*AUFGABE A*
Gib den Abschnitt der Einträge vom Anfang bis einschließlich der Zeile, die „will (x=247, y=29).“ enthält, unverändert wieder.

*DOKUMENT*
##############################

Ferdinand de Saussure

"Vater" dieser Idee war der französische Sprachwissenschaftler Ferdinand de Saussure. Dieser hat die Sprache als ein System definiert, in dem sich die Wörter gegenseitig in ihrer Bedeutung begrenzen und sich gegenseitig ihren Platz zuweisen. Damit ist die Bedeutung nicht mehr ein Inhalt, sondern eine Form; diese Form entsteht aber nicht durch Vernunft: sie ist keine Einheit, die von außen in die Sprache eindringt. Die Form entsteht als Differenz zu anderen Formen. Nicht die Einheit, sondern die Differenz "erzeugt" die Sprache in ihrer Differenziertheit.

##############################

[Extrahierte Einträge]
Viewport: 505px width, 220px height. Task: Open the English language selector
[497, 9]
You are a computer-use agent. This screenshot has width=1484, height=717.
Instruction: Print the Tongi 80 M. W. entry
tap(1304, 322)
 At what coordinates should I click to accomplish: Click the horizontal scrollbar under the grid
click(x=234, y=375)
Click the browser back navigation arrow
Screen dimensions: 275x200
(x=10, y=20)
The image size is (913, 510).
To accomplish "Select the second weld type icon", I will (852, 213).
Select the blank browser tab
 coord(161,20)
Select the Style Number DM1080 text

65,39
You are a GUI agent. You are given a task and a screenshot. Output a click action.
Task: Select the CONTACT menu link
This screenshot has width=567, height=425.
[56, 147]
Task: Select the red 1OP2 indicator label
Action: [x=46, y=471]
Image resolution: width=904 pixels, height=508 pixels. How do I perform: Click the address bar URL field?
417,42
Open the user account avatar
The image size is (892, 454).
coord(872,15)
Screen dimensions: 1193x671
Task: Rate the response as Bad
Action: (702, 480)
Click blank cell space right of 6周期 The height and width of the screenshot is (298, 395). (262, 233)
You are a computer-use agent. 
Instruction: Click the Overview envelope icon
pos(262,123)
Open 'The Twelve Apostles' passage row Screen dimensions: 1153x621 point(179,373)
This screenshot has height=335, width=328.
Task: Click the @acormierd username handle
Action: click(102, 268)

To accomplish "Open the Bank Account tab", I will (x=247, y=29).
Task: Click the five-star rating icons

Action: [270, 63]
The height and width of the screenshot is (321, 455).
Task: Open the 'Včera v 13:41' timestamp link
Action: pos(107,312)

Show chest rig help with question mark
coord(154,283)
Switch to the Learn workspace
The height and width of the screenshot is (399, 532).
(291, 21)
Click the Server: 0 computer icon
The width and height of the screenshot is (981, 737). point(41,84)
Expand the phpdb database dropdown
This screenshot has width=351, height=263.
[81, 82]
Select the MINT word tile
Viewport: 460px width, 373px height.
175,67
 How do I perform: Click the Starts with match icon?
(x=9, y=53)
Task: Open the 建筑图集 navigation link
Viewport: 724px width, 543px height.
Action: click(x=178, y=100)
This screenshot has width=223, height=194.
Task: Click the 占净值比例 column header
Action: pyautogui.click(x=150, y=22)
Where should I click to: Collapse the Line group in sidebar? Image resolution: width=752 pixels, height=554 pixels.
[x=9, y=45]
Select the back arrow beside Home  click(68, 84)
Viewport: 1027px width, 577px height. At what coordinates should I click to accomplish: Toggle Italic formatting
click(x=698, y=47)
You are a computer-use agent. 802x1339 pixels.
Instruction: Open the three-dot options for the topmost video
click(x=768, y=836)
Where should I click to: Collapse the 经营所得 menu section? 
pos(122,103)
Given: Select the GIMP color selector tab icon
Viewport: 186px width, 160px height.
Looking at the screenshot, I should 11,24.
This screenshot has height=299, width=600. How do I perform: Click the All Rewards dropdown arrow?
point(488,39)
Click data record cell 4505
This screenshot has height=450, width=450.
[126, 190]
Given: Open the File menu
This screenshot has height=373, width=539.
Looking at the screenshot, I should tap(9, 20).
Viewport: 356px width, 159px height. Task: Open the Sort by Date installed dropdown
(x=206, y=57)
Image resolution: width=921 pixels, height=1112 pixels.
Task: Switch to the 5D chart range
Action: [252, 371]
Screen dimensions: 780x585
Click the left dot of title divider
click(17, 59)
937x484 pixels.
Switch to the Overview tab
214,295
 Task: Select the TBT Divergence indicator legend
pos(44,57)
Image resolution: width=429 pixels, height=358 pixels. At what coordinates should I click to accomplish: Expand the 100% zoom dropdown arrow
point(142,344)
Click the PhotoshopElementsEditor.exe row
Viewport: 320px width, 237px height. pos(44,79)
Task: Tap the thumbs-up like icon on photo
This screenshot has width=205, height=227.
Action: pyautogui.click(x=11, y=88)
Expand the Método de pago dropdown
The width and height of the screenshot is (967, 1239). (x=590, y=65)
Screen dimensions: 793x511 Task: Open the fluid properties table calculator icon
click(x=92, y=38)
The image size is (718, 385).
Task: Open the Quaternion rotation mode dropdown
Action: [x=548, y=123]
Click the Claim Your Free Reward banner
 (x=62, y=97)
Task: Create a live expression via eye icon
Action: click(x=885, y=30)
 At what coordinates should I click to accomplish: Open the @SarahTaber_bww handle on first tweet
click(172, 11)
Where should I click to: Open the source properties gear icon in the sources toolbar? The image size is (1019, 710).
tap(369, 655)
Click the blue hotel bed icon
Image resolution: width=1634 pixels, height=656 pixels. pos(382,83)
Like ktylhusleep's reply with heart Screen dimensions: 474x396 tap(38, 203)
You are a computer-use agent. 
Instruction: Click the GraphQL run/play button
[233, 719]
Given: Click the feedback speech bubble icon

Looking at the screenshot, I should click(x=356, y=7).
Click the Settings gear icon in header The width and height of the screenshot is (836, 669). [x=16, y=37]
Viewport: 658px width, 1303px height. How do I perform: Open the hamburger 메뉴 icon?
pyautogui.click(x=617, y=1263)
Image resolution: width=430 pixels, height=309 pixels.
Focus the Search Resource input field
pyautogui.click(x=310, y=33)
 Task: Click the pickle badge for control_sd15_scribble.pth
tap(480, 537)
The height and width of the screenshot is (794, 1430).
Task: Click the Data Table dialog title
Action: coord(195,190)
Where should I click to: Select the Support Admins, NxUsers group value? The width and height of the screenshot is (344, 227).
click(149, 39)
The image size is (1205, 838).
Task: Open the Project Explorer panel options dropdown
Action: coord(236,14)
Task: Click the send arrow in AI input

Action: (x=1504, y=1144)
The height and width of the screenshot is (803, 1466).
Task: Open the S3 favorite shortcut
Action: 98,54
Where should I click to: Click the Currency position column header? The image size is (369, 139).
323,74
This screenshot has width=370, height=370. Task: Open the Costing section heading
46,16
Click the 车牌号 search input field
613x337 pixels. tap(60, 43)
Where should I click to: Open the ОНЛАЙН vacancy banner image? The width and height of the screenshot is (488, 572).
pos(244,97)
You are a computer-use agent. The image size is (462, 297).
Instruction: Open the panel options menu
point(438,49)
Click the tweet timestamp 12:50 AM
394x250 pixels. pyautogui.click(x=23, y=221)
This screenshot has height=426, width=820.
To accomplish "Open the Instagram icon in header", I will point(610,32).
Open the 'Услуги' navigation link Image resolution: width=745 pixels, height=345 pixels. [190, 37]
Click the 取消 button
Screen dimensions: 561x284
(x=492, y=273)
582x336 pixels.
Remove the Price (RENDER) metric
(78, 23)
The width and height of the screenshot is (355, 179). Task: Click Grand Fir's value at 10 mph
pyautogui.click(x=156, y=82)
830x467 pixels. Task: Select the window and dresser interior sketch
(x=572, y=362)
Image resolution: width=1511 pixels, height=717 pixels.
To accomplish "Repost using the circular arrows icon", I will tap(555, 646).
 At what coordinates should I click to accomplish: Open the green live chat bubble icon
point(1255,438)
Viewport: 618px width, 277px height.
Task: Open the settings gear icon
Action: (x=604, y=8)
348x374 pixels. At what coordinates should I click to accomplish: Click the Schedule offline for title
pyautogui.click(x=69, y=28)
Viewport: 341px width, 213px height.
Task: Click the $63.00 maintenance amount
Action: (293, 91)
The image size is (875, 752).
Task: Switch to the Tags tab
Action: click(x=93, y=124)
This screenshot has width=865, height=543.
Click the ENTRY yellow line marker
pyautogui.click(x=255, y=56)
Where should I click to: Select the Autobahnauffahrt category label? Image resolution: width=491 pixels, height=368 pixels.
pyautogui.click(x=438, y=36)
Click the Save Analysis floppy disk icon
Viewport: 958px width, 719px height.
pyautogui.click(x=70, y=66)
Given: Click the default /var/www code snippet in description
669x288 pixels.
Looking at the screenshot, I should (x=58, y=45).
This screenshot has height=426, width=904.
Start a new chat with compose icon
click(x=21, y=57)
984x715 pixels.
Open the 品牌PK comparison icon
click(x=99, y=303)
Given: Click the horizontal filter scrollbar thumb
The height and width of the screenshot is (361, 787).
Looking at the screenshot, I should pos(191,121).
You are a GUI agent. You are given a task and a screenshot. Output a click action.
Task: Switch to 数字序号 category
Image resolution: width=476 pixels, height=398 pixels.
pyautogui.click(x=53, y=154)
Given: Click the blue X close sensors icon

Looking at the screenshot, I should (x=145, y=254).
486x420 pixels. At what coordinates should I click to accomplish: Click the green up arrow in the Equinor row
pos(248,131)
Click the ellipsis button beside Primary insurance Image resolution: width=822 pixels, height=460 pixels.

##############################

*AUFGABE B*
Nenne alle Aussagen im Text über Ferdinand de Saussure, in denen etwas mit „nicht“ oder „keine“ verneint wird.

*LÖSUNG A*
Viewport: 505px width, 220px height. Task: Open the English language selector
[497, 9]
You are a computer-use agent. This screenshot has width=1484, height=717.
Instruction: Print the Tongi 80 M. W. entry
tap(1304, 322)
 At what coordinates should I click to accomplish: Click the horizontal scrollbar under the grid
click(x=234, y=375)
Click the browser back navigation arrow
Screen dimensions: 275x200
(x=10, y=20)
The image size is (913, 510).
To accomplish "Select the second weld type icon", I will (852, 213).
Select the blank browser tab
 coord(161,20)
Select the Style Number DM1080 text

65,39
You are a GUI agent. You are given a task and a screenshot. Output a click action.
Task: Select the CONTACT menu link
This screenshot has width=567, height=425.
[56, 147]
Task: Select the red 1OP2 indicator label
Action: [x=46, y=471]
Image resolution: width=904 pixels, height=508 pixels. How do I perform: Click the address bar URL field?
417,42
Open the user account avatar
The image size is (892, 454).
coord(872,15)
Screen dimensions: 1193x671
Task: Rate the response as Bad
Action: (702, 480)
Click blank cell space right of 6周期 The height and width of the screenshot is (298, 395). (262, 233)
You are a computer-use agent. 
Instruction: Click the Overview envelope icon
pos(262,123)
Open 'The Twelve Apostles' passage row Screen dimensions: 1153x621 point(179,373)
This screenshot has height=335, width=328.
Task: Click the @acormierd username handle
Action: click(102, 268)

To accomplish "Open the Bank Account tab", I will (x=247, y=29).

*LÖSUNG B*
1. Die Bedeutung ist nicht mehr ein Inhalt, sondern eine Form.
2. Diese Form entsteht aber nicht durch Vernunft.
3. Sie ist keine Einheit, die von außen in die Sprache eindringt.
4. Nicht die Einheit, sondern die Differenz „erzeugt“ die Sprache in ihrer Differenziertheit.